Coronavirus vaccines – a blueprint for other vaccine developments?

In December 2019, a series of pneumonia of unknown cause emerged in Wuhan, China, which developed into a global pandemic with more than 200 million cases and 4 million deaths worldwide as of August 2021. The enveloped RNA betacoronavirus which was found to cause the pandemic was named severe acute respiratory syndrome coronavirus-2 (SARS-CoV-2). Academia and industry started with non-clinical and clinical development of several SARS-CoV-2 vaccine candidates immediately and results were achieved enormously fast. As an example, BioNTech and Pfizer got their joint SARS-CoV-2 vaccine approved less than eight months after trials started, while under normal circumstances vaccine development takes up to 10 – 15 years. In the case of the SARS-CoV-2 vaccine the extremely fast turnaround time from start of clinical trials to approval of the first vaccine candidates was driven by the urgent medical need and made possible by the mobilisation of enormous financial resources from the private and public sectors, as well as manpower and effort and the willingness of regulators to speed up timelines and approval processes.

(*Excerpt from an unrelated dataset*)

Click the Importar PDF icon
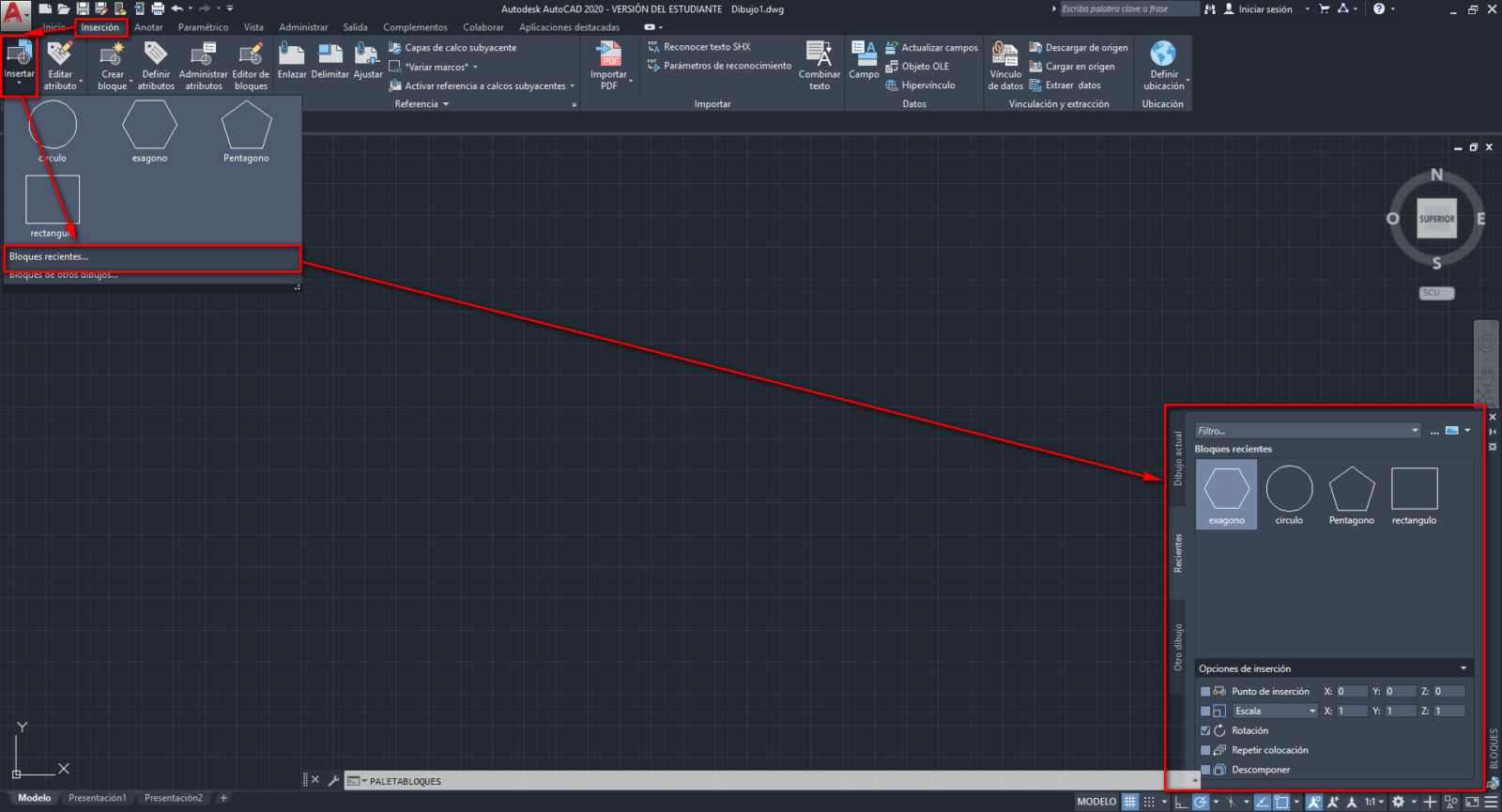The width and height of the screenshot is (1502, 812). (x=608, y=54)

Looking at the extremely fast and successful development of several SARS-CoV-2 vaccine candidates, it is difficult to understand from a layman’s perspective why for others diseases like Human Immunodeficiency Virus/ Acquired Immunodeficiency Syndrome (HIV/AIDS) and tuberculosis (TB), which are among the top ten causes of death worldwide, development of effective vaccines takes so long. More than 30 years after HIV has been discovered, there is still no vaccine available for prevention of HIV infection. Development of several vaccine candidates has failed in clinical trials. The difficulties stem in large part from HIV’s unusual characteristics of replicating and mutating rapidly and high sequence diversity, its ability of immune system evasion and the creation of a persistent viral reservoir within the host. Development of the novel TB vaccine candidate VPM1002, which is designed to be a safe and effective vaccine for prevention of TB infection and TB recurrence, is an example of classical vaccine development. VPM1002 was invented in Germany, went through successful non-clinical development and is currently being tested in phase III clinical trial.
The achievements during the last year fast development of SARS-CoV-2 vaccines during the last year have proven that in case of a pandemic situation and an urgent medical need, fast vaccine development is possible. The achievements were reached with high financial commitment and regulators have shown willingness and engagement to accelerate timelines for review and approval processes. It would be desirable if further vaccine developments could benefit from these efforts.